The 19th Amendment was ratified on August 18, 1920. It states: “The right of citizens of the United States to vote shall not be denied or abridged by the United States or by any State on account of sex.”
Our featured book and author is:
“Free thinker: sex, suffrage, and the extraordinary life of Helen Hamilton Gardener” by Kimberly A. Hamlin.

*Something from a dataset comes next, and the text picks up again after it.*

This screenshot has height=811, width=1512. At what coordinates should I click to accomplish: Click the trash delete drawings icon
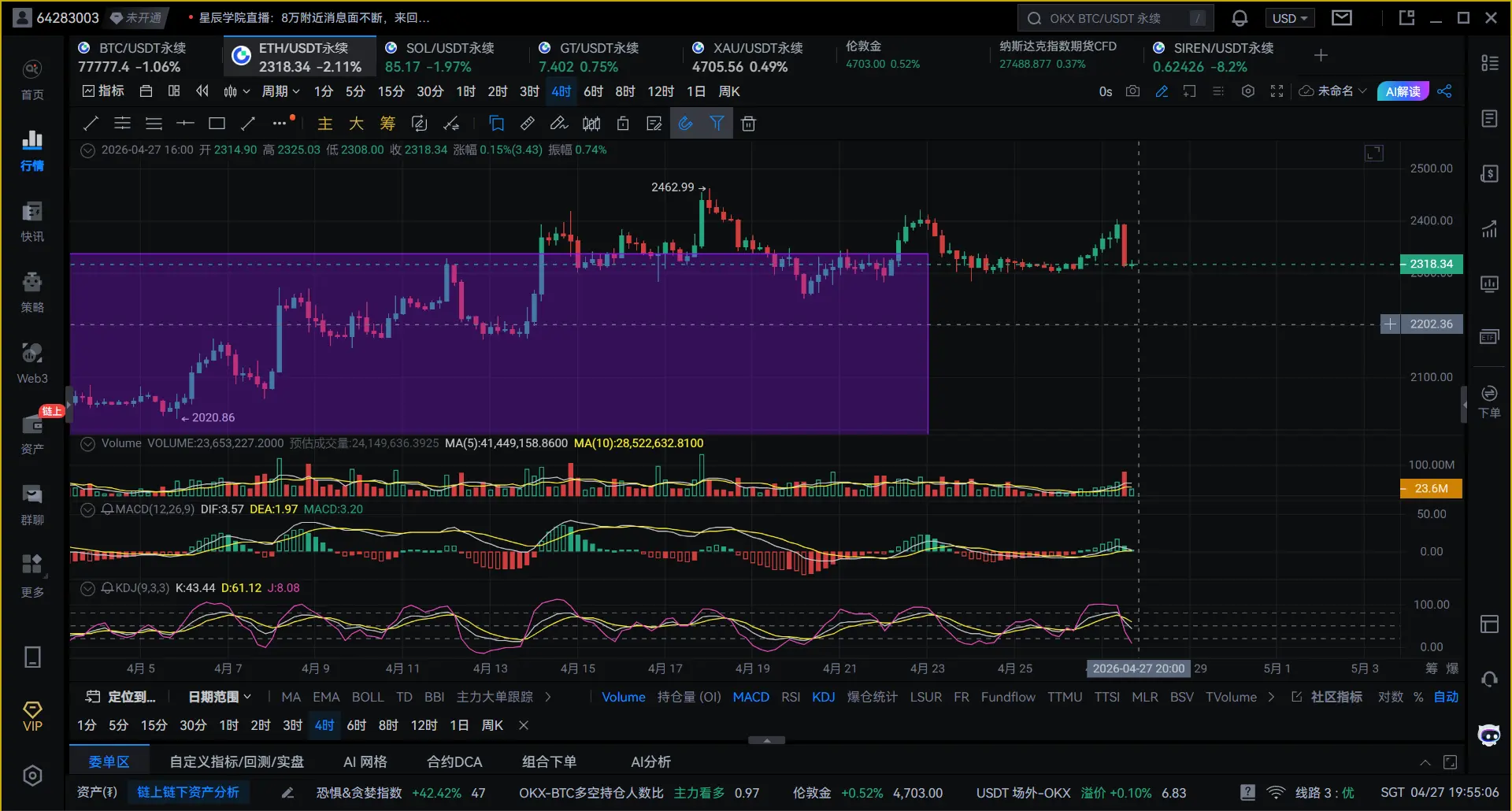click(748, 124)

Description from our catalog:
“How one “fallen woman” battled religious ideology, pseudoscience, and political resistance to women’s right to vote. Exposed in Ohio newspapers for an affair with a married man, Alice Chenowyth refused to cower in shame. Instead she changed her name to Helen Hamilton Gardener, moved to New York, pretended to be married to her lover, and became a wildly popular lecturer and author, brazenly opposed to sexist piety and propriety. The “Harriet Beecher Stowe of Fallen Women,” she supported raising the age of sexual consent for girls (from twelve or younger), decried double standards of sexual morality, and debunked scientists’ claims that women’s brains were inferior. With liberal doses of feminine charm, Gardner networked tirelessly to persuade Woodrow Wilson and other male politicians to support the Nineteenth Amendment. Her effort, according to suffrage leader Carrie Pitt, was “the most potent factor” in its passage. As more women enter politics than ever before, Kimberly A. Hamlin recovers the wildly entertaining and illuminating life of a brilliant, effective woman-all but forgotten-who paved the way”–

Biography from Amazon:
“Kimberly A. Hamlin is a historian who writes about women, gender, science, and medicine in the U.S. A recent recipient of a National Endowment for the Humanities (NEH) Public Scholar Award, she has just completed Free Thinker: Sex, Suffrage, and the Extraordinary Life of Helen Hamilton Gardener (forthcoming March 2020, from W.W. Norton). Free Thinker tells the remarkable story of the “fallen woman” who reinvented herself, became one of the most sought-after speakers in 19th-century America, and then charmed her way into the Wilson White House and steered the 19th Amendment through Congress. When she died, Helen Hamilton Gardener was the highest-ranking woman in federal government and a national symbol of female citizenship. Free Thinker unearths Gardener’s incredible journey and centers both sex and race in women’s long struggle to attain the vote.”
Kimberly is the daughter of Ray and Kay Hamlin who are active in community life in Ogunquit Maine.